Com Carlos Lopes em Roterdão, nove contos pagou quem foi ao Estoril assistir ao nascer de um Deus à chuva, num Lotus: o Ayrton Senna. Deixou Alain Prost a mais de um minuto – e, na consagração daquela que foi a sua primeira vitória na F1 (e uma das que lhe deram maior história e mais lenda…), confessou-o:
«Lembro-me da minha primeira corrida de kart à chuva. Foi um desastre, uma piada total. Não conseguia fazer nada, com toda a gente a passar-me por todo o lado. Era estranho porque no seco eu era muito bom. Nesse dia vi que não sabia nada do que era pilotar à chuva e comecei a treinar em piso molhado. Sempre que chovia, lá estava eu a testar e a treinar. Foi assim que aprendi a andar na chuva, por isso, isto aqui não foi sorte, foi trabalho, gente!»
Continuando o Totoloto a «dar milhões», nessa semana três foram os totalistas, cabendo a cada um 11 700 contos, «milionários» ainda fazia o Totobola: cada um dos onze apostadores com 13 colheram 1987 contos.

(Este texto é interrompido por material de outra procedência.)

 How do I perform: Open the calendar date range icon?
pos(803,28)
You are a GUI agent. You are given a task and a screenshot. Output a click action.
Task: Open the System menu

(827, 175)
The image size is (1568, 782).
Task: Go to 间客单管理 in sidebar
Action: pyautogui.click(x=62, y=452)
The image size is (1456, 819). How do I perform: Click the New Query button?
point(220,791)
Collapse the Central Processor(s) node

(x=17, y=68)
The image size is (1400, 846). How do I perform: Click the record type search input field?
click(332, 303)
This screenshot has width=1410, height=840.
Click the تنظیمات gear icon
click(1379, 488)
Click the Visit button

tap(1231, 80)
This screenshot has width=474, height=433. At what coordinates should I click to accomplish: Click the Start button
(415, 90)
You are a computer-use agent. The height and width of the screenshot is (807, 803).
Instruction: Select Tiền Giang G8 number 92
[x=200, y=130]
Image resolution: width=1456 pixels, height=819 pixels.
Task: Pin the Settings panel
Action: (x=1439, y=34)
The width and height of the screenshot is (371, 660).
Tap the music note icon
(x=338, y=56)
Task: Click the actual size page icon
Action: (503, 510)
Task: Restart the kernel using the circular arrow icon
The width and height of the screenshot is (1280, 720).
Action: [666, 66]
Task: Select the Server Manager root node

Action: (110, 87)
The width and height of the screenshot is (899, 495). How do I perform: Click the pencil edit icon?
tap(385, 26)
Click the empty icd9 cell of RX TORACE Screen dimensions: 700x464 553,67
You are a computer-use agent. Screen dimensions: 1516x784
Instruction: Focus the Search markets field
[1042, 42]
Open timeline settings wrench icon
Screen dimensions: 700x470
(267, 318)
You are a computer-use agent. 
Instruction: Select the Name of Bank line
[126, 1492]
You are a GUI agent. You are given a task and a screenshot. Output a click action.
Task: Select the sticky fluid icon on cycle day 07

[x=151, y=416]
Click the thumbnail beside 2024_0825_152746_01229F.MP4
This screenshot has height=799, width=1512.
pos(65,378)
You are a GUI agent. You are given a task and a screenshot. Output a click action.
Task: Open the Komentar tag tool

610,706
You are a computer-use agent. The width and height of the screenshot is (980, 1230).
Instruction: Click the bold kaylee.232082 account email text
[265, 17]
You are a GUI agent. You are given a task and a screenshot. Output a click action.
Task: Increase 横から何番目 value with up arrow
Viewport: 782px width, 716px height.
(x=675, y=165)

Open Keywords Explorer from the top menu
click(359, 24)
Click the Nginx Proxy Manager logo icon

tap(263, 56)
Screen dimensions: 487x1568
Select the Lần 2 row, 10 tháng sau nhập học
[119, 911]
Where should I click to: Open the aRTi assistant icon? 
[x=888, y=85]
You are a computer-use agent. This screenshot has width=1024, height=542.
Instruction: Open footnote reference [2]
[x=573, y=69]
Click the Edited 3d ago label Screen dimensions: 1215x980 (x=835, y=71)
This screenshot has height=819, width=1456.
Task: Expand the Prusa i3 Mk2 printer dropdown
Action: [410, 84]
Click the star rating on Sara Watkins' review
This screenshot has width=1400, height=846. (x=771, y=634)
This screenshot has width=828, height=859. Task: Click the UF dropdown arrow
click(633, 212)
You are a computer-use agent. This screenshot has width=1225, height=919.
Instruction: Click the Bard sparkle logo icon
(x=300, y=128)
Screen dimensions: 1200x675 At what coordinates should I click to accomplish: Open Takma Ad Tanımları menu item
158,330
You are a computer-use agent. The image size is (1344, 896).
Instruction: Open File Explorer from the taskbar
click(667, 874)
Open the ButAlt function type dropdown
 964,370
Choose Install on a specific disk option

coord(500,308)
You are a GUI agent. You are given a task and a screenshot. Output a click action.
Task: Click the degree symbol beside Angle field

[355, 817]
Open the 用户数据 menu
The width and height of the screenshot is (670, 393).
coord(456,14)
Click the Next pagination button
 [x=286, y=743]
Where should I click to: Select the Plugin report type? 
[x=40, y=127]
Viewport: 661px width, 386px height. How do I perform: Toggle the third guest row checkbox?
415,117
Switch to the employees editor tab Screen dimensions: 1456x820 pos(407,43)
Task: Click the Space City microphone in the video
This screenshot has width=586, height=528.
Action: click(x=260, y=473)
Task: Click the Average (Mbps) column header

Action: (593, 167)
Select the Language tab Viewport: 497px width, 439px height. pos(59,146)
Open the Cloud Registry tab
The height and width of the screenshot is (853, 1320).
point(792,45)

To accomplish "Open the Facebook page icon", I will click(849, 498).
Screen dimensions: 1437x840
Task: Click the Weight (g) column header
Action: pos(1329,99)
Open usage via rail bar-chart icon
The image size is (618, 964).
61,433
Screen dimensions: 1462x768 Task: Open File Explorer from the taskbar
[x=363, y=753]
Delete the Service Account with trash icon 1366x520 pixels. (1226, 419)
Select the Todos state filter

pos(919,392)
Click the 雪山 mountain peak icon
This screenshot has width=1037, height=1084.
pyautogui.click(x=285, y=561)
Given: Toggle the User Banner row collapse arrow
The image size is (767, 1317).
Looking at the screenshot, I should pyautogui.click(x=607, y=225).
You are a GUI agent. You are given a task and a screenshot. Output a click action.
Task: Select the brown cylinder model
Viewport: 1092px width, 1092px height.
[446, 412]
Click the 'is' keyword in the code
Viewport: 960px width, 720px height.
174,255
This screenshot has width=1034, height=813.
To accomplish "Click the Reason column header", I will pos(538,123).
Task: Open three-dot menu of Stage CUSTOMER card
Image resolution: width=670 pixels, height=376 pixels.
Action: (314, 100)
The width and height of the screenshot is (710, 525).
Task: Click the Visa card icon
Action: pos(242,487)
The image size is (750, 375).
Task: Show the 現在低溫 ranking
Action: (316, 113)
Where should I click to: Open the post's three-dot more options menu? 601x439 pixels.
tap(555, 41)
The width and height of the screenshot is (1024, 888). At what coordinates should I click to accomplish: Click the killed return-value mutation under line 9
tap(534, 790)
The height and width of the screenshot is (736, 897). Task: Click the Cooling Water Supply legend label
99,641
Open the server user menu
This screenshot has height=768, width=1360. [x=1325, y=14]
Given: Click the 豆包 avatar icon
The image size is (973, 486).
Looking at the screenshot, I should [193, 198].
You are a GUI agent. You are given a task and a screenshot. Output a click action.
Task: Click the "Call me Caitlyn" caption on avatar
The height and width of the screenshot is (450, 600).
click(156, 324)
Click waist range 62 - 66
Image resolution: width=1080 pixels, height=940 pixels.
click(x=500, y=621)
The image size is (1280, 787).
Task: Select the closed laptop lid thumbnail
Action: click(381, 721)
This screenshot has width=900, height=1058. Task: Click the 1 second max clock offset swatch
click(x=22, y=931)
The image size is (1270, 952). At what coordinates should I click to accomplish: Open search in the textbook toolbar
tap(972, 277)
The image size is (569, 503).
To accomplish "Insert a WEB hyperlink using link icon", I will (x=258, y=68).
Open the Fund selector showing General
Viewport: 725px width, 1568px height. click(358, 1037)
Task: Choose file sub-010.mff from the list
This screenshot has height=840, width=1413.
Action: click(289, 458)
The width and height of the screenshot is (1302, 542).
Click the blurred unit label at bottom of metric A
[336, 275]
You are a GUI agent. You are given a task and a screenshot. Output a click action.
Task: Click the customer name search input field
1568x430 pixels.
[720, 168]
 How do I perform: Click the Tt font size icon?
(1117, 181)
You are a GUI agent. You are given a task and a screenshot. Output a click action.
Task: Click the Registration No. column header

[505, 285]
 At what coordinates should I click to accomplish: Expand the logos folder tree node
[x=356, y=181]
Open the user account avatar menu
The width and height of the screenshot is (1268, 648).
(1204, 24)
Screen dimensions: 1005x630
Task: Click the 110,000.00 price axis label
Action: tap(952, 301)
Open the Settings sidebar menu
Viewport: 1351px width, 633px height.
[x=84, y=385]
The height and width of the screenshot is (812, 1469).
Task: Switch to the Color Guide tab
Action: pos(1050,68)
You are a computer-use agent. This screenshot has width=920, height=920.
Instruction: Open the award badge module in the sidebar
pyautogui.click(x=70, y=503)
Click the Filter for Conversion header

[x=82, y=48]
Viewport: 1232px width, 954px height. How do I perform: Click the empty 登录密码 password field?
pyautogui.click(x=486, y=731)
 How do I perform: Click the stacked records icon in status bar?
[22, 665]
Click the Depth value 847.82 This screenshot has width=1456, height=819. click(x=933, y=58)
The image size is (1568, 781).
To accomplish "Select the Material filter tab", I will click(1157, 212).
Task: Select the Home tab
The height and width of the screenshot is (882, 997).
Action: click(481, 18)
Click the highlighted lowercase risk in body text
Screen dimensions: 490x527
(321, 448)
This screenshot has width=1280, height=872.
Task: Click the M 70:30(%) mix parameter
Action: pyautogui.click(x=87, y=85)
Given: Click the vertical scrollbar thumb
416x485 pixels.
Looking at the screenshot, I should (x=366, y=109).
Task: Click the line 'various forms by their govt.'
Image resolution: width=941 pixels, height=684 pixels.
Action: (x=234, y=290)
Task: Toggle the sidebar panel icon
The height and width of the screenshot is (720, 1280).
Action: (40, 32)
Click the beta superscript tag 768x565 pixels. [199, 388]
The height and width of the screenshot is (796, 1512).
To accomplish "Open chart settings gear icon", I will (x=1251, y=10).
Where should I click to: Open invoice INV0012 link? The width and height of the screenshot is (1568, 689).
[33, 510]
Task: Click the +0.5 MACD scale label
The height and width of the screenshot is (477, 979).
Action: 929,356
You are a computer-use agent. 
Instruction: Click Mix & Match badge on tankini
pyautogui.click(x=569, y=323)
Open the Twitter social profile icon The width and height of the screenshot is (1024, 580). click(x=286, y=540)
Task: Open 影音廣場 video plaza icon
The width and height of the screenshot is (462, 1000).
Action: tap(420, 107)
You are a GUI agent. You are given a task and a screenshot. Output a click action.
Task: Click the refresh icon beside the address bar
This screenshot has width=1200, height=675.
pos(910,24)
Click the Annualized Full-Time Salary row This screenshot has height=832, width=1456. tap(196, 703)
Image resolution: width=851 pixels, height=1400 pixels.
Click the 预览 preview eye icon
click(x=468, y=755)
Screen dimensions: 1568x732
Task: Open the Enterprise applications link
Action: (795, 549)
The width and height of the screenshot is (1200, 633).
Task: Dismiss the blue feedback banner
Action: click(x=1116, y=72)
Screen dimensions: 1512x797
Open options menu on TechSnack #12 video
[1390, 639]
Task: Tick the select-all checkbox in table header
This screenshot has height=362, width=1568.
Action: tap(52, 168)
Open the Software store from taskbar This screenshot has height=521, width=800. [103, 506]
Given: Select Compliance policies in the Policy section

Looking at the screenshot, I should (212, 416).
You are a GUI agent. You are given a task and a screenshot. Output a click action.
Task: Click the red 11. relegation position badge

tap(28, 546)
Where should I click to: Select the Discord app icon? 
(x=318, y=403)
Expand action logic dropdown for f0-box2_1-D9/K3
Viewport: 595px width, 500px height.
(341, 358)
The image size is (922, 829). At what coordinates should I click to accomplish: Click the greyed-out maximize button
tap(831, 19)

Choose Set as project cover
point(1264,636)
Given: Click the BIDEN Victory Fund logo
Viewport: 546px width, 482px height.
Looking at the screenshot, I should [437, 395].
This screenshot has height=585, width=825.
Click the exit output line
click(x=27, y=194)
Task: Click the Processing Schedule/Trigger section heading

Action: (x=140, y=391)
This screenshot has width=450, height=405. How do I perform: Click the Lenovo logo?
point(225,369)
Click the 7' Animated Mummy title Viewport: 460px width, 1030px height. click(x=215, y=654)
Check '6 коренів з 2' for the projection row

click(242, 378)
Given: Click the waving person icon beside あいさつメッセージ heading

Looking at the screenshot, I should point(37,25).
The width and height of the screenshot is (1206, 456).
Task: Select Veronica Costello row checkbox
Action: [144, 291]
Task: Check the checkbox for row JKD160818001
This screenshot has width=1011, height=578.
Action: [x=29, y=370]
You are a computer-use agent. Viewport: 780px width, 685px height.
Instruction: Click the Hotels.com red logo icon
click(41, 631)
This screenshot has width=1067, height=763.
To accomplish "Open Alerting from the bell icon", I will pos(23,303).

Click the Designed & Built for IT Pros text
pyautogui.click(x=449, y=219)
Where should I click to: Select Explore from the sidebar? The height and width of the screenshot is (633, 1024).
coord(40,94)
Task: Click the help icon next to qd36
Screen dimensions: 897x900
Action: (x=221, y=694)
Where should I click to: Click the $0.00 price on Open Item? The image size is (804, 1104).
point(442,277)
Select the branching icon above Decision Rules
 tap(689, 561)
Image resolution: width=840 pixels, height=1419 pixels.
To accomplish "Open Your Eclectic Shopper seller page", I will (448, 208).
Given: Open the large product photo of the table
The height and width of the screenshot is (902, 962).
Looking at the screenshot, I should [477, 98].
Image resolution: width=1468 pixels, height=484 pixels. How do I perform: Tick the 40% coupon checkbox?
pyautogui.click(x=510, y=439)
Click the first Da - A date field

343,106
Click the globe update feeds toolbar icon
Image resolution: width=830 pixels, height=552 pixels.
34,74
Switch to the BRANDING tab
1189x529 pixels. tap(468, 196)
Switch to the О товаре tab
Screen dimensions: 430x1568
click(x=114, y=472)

— A malta dos jornais passara a viver obcecada com aquilo que eu ganhava, tanta insistência, sobretudo na televisão, às vezes irritava-me. Aliás, não eram só os jornais, era a televisão também. Todas as vezes que lá ia, era para me chatearem com a questão dos dinheiros – e, uma vez, ao ser entrevistado perguntei: «Eu troco o meu ordenado pelo seu. Quer?» A senhora jornalista ficou muito aflita, eu atirei-lhe: «Então deixemo-nos de coisas» – e não se falou mesmo mais disso. Se me chateava, também me divertia, divertia-me ao ver os jornalistas a atirarem palpites sobre os cachets, sem nunca acertarem. Dessa vez de Roterdão até houve um holandês que pôs o palpite do cachet nos 25 mil contos, o que, por essa altura, andaria por mais de 150 mil dólares. Mentira, claro. Ou melhor: que bom seria se fosse verdade. Mais comedida foi outra balela que correu pelos jornais: que o prémio de presença tinha sido de 11 mil contos – e não, também não foi, 11 mil contos é bem provável que tenha sido o que recebi do cachet e do prémio pelo primeiro lugar. Isto nunca ninguém soube, só agora o vou revelar: teria sido mais de 11 mil contos se eu tivesse recebido o bónus destinado ao recorde do mundo, do recorde do mundo nada recebi e, algum tempo depois, fiquei a saber que esses 50 mil dólares foram levantados. Por mim, não foram. Alguém o fez, quem não sei não sei – nem me importou, foi coisa que me passou ao lado…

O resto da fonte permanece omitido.